Ichthyovenator (meaning "fish hunter") is a genus of spinosaurid theropod dinosaur that lived during the Early Cretaceous of what is now Laos, likely from the Aptian stage (113–125 million years ago). Ichthyovenator is known from fossils collected in the Grès supérieurs Formation. Like other members of its family, it had elongated neural spines forming a sail on its back, although Ichthyovenator's was unusual due to its particular wave-like curvature and being split in two over the hips. Ichthyovenator was initially thought to belong to the Baryonychinae subfamily, but more recent analyses place it in the Spinosaurinae.

Discovery and naming

Skeletal diagram with holotype elements in place

The type species is Ichthyovenator laosensis; named and described in 2012 by Ronan Allain, Tiengkham Xeisanavong, Philippe Richir and Bounsou Khentavong. The generic name is derived from Greek ἰχθύς (ichthys), "fish", and Latin venator, "hunter", in reference to its likely piscivorous (fish-eating) lifestyle. The specific name refers to its provenance from Laos.[1] Ichthyovenator is the third spinosaurid named from Asia, after the Thai genus Siamosaurus in 1986, and the Chinese species "Sinopliosaurus" fusuiensis in 2009.[1][2][3]

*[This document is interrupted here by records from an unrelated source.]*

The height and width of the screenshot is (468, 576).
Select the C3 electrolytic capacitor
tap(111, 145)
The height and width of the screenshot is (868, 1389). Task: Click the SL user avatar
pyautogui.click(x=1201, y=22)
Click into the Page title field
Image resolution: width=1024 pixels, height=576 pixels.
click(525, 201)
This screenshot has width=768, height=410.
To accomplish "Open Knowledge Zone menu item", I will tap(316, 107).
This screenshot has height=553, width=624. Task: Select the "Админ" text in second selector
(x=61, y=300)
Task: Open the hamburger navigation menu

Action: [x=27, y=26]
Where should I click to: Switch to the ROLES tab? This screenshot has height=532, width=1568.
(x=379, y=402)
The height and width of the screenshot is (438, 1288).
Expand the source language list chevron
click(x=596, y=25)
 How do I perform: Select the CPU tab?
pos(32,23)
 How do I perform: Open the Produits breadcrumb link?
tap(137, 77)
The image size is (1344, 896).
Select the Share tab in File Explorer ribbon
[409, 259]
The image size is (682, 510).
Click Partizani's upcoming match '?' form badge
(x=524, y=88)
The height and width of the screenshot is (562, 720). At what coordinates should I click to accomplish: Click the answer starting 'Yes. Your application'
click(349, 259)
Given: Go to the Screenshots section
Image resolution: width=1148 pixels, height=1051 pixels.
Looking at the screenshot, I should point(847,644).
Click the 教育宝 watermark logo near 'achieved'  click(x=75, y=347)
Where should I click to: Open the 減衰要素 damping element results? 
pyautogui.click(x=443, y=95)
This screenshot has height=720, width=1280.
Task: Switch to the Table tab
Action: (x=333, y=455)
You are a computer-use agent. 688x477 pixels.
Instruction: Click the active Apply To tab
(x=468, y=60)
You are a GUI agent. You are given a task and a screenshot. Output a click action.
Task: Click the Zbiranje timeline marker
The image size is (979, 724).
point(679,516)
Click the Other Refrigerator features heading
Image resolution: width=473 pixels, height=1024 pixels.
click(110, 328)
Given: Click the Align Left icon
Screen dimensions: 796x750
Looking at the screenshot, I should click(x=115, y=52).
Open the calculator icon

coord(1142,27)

Ichthyovenator is represented by a single holotype or syntype series, designated under the specimen number MDS BK10-01 — 15. This fossil was found in 2010 in the Grès supérieurs Formation of the Savannakhet Basin in Savannakhet Province, in a layer which is probably Aptian in age. It consists of a partial skeleton lacking the skull, and including the penultimate dorsal (back) vertebra, the spine of the last dorsal vertebra, five sacral (hip) vertebrae, the first two caudal (tail) vertebrae, both ilia (main hip bone), both ischia (lower and rearmost hip bones), a right pubis (pubic bone) and a posterior rib. The bones were recovered from a surface area of less than two square meters. At the time of Ichthyovenator's description, excavations at the site were still ongoing.[1]

In 2014, a Journal of Vertebrate Paleontology abstract concerning the genus was published by Allain. This abstract indicated that additional remains from the original individual had been found after an excavation in 2012. These remains include several unserrated teeth, the left pubis, and many vertebrae (including a nearly complete neck). However, this abstract has not been formally published as an academic paper as of 2018.[4] Some of these additional vertebrae were compared with the vertebrae of other spinosaurids in a 2015 paper focusing on the African spinosaurid Sigilmassasaurus.[5]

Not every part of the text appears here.